The problem: Set out the listing word for word. End with the line that contains "Given: Open the Source Control navigator".

Provided data:
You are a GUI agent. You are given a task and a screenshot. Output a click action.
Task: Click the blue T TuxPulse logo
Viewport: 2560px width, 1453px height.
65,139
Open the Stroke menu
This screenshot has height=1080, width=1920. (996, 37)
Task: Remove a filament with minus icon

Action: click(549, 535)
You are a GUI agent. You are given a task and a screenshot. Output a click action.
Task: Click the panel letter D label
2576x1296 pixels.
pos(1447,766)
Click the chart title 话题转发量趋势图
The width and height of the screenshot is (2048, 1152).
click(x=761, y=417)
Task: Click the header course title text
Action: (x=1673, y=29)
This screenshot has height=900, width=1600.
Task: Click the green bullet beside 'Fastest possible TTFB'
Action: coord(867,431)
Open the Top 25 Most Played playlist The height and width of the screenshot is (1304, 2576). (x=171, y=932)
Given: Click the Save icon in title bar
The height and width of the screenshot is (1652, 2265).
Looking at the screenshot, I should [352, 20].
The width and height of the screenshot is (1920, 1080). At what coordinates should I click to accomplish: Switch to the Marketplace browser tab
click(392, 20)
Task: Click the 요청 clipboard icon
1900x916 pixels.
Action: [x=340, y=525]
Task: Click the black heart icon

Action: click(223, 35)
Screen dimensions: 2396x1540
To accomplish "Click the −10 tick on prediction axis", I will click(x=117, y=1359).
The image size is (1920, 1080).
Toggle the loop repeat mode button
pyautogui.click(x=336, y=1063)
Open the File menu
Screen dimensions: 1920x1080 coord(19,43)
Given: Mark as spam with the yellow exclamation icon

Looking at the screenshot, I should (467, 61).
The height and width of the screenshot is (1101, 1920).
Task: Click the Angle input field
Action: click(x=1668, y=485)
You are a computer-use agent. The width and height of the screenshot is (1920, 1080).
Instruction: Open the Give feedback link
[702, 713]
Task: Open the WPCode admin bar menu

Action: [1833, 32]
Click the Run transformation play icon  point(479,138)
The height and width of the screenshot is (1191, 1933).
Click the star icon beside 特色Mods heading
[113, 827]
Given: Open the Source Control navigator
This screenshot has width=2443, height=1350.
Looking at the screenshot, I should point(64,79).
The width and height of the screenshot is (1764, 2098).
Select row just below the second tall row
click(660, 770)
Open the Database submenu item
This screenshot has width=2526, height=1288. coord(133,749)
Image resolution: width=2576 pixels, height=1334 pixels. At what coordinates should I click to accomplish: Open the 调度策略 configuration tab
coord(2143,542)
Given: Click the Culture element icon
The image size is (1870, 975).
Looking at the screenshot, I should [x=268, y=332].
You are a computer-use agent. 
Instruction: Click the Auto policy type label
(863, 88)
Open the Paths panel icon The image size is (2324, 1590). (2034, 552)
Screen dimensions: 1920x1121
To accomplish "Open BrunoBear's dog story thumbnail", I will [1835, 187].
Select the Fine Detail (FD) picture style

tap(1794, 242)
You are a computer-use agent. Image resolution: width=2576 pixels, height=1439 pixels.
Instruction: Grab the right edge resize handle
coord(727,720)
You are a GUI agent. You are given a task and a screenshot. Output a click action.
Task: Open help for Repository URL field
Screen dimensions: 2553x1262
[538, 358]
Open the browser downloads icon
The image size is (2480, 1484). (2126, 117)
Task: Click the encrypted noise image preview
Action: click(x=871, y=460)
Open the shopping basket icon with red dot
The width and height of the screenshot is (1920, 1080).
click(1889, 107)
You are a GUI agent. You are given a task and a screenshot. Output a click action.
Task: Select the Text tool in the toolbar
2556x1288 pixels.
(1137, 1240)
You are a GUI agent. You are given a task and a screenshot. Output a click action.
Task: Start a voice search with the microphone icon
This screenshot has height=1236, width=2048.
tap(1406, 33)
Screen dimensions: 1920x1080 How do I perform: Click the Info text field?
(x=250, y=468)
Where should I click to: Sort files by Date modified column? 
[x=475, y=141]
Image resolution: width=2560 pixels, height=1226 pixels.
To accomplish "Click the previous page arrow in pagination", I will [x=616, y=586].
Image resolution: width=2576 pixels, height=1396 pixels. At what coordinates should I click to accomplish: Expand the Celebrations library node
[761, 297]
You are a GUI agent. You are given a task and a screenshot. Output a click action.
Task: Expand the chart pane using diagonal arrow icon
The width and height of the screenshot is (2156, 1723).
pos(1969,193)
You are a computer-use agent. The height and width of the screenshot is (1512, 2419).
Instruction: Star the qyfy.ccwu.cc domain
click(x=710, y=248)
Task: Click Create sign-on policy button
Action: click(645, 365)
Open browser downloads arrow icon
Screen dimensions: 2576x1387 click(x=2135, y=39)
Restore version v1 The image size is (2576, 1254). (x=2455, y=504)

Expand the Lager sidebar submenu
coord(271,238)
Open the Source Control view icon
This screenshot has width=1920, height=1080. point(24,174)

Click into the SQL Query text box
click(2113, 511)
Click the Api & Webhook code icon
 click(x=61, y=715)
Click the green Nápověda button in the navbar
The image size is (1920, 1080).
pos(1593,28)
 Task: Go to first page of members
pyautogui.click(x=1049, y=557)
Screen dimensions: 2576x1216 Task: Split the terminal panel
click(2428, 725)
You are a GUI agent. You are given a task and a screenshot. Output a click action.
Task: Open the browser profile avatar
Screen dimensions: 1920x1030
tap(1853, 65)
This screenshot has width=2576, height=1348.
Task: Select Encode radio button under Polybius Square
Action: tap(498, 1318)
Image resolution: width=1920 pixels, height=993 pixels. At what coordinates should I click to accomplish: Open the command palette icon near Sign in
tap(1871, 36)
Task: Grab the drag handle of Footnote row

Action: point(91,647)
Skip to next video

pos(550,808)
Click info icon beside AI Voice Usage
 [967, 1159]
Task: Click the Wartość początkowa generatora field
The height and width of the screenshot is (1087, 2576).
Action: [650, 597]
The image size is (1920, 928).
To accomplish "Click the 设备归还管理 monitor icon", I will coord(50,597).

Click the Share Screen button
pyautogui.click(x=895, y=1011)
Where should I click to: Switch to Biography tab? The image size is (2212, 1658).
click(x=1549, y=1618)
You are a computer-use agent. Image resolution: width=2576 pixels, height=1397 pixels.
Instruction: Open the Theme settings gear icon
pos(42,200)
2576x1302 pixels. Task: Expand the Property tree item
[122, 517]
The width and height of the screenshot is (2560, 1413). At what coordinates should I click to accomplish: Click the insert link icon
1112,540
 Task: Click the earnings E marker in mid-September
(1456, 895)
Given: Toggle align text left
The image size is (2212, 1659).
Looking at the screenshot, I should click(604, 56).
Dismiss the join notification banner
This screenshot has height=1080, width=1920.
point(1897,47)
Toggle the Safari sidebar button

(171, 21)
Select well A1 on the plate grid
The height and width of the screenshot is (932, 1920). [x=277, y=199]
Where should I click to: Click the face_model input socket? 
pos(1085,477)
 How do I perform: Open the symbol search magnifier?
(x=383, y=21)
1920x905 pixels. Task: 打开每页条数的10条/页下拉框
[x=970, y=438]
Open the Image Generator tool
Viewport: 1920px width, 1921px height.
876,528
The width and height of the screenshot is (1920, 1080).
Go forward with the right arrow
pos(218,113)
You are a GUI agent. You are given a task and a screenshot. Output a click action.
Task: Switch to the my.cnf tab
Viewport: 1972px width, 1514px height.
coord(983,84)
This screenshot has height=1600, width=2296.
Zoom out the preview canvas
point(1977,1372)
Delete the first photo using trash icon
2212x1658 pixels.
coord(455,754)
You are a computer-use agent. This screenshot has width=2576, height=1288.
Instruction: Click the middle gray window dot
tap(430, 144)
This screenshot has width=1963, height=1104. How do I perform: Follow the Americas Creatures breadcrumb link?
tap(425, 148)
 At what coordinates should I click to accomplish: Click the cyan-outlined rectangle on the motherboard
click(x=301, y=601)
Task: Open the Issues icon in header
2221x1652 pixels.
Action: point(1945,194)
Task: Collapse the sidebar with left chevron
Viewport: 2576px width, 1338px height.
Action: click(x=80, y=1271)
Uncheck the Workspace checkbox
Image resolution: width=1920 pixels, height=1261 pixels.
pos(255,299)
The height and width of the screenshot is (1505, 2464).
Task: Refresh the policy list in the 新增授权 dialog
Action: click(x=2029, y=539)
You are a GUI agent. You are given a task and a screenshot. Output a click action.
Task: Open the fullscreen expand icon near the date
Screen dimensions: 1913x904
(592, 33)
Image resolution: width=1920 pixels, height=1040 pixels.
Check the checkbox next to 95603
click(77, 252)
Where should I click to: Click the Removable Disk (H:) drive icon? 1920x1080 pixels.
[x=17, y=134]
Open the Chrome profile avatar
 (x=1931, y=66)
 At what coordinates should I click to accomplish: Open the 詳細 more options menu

Response to this task:
You are a GUI agent. You are given a task and a screenshot. Output a click action.
Task: Click the blue T TuxPulse logo
Viewport: 2560px width, 1453px height.
65,139
Open the Stroke menu
This screenshot has height=1080, width=1920. (996, 37)
Task: Remove a filament with minus icon

Action: click(549, 535)
You are a GUI agent. You are given a task and a screenshot. Output a click action.
Task: Click the panel letter D label
2576x1296 pixels.
pos(1447,766)
Click the chart title 话题转发量趋势图
The width and height of the screenshot is (2048, 1152).
click(x=761, y=417)
Task: Click the header course title text
Action: (x=1673, y=29)
This screenshot has height=900, width=1600.
Task: Click the green bullet beside 'Fastest possible TTFB'
Action: coord(867,431)
Open the Top 25 Most Played playlist The height and width of the screenshot is (1304, 2576). (x=171, y=932)
Given: Click the Save icon in title bar
The height and width of the screenshot is (1652, 2265).
Looking at the screenshot, I should [352, 20].
The width and height of the screenshot is (1920, 1080). At what coordinates should I click to accomplish: Switch to the Marketplace browser tab
click(392, 20)
Task: Click the 요청 clipboard icon
1900x916 pixels.
Action: [x=340, y=525]
Task: Click the black heart icon

Action: click(223, 35)
Screen dimensions: 2396x1540
To accomplish "Click the −10 tick on prediction axis", I will click(x=117, y=1359).
The image size is (1920, 1080).
Toggle the loop repeat mode button
pyautogui.click(x=336, y=1063)
Open the File menu
Screen dimensions: 1920x1080 coord(19,43)
Given: Mark as spam with the yellow exclamation icon

Looking at the screenshot, I should (467, 61).
The height and width of the screenshot is (1101, 1920).
Task: Click the Angle input field
Action: click(x=1668, y=485)
You are a computer-use agent. The width and height of the screenshot is (1920, 1080).
Instruction: Open the Give feedback link
[702, 713]
Task: Open the WPCode admin bar menu

Action: [1833, 32]
Click the Run transformation play icon  point(479,138)
The height and width of the screenshot is (1191, 1933).
Click the star icon beside 特色Mods heading
[113, 827]
Given: Open the Source Control navigator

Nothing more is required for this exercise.